第1話 最初に躓くと、後は大抵どうでもよくなる。

ああ、やっぱ、これ駄目だと思う瞬間

 十八歳という年齢に反して、その少年の容貌は大人びて、悪く言い換えれば、老けているようにすら見えた。


 同世代の少年少女が短い青春を謳歌しようとその若さを燃やしている一方で、ただ一人、厄介な呪いを解くために文字通り東奔西走していたのだから、多少は年齢にふさわしくない落ち着きがあっても、無理はないというものだ。冷静さを失えば、死に直結するような生活を続けていれば、なおさらだろう。

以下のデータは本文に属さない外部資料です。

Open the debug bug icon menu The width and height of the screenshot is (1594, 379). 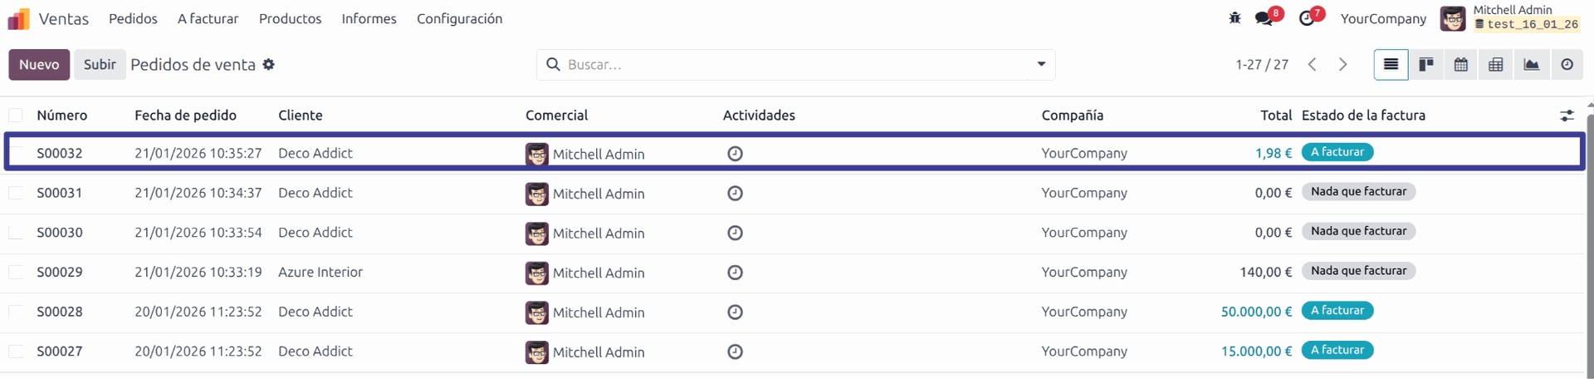(1235, 18)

 少年こと、シヅマ・シヅキは手にした紙片に書かれた文字と、眼前にある酒場とおぼしき建物を交互に見比べる。


「ここで……いいんだよな?」


 西邦世界を訪ってから、約一年を経過したが、未だに共通語である「ラティーナ語」が苦手だった。読み書きや日常会話程度ならば、どうにかなったが、それでも文字を崩されると読めないし、発音は未だ不安定である。そのせいで、笑われることもあってか、ますます無口になっていく。愛想だの、愛嬌だのと縁のない顔をしているから、相手に与える印象はますますひどいものになっていることだろう。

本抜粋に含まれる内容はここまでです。